A Short, Conceptual Guide

Running your ML workload with Kubetorch requires three short steps, all in Python:

Define the compute resources you want to use in Kubernetes, including autoscaling or distributed
Deploy your Python function or class to that compute as a Kubernetes service
Call that remote service in local Python, just as you would the original function or class

Standing up compute

A basic launch with GPUs and a container image might look something like this:

import kubetorch as kt
gpus = kt.Compute(
     gpus=1,
     cpus=4,
     memory="12Gi",
     image=kt.Image(image_id="nvcr.io/nvidia/pytorch:23.10-py3").pip_install(["transformers"]),
).distribute("pytorch", workers=4)

At a high level, the compute request includes the resources and dependencies to run your Python code. Resources typically include GPUs, CPUs, memory, disk, etc. In the example above, we're agnostic to GPU type, but you can also specify gpu_type if the GPU product discovery plugin is installed on your cluster. Dependencies are generally specified as the image in which your application will run — a base image from your own Docker registry or a public image — and we let you lightly modify it for fast development without having to rebuild the image, such as by adding pip installs, setup commands, or environment variables.

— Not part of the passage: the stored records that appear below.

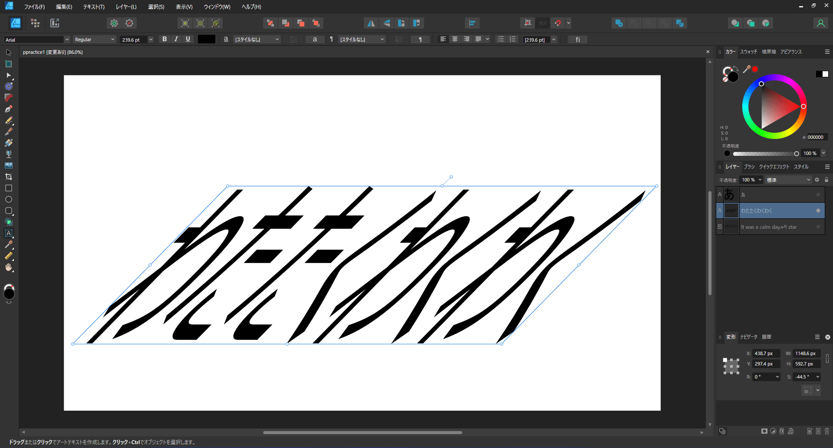This screenshot has height=448, width=833.
Task: Toggle italic formatting
Action: pyautogui.click(x=176, y=39)
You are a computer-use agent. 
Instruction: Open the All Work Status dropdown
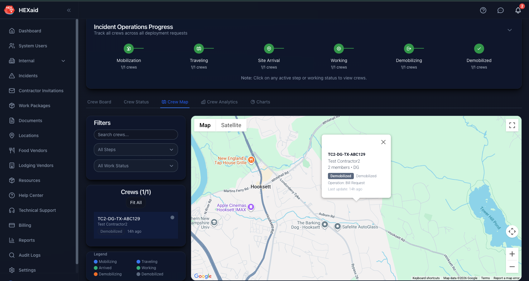click(136, 166)
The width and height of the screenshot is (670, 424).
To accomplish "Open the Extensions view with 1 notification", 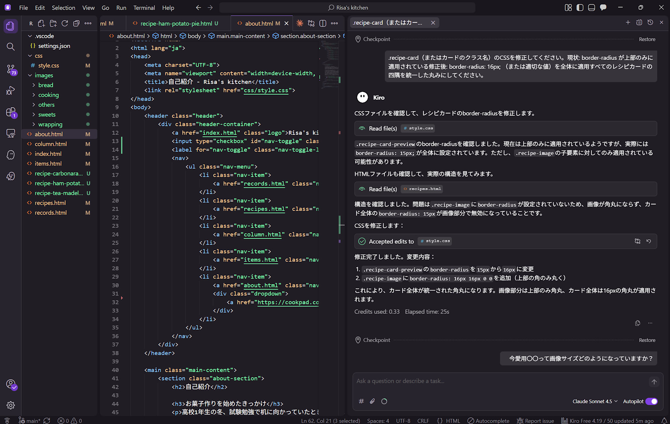I will click(10, 112).
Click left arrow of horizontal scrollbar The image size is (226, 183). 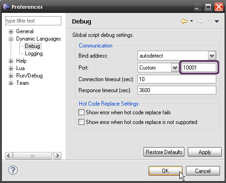tap(9, 156)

The time to bring up compute can vary from a few seconds to a few minutes for a completely cold start. If there's compute available on the cluster which meets your resource requirements, start times can be as fast as loading your image. If not, the Kubernetes autoscaler will bring your compute online, adding a few minutes of latency on the first run. If you use a large image (e.g. PyTorch, Tensorflow, etc.), it might take a few minutes to pull on cold start, but Kubernetes does cache your images on nodes. Note that these initial wait times are a one-time cost until your service is torn down. Iteration will reuse the same compute and do not require reprovisioning.

You can optionally add the distribute() or autoscale() method for distributed programs. For distribute(), this might be PyTorch, TensorFlow, Ray, Spark, Dask, etc., or simply a pool of parallel replicas of your service that can be called concurrently (e.g., for parallel offline batch embedding). We help wire up the pod-to-pod communication and environment setup — you just bring your distributed program written with Ray, PyTorch, etc. For autoscaling, you have options such as setting min/max replicas or choosing concurrency or rps as the metric.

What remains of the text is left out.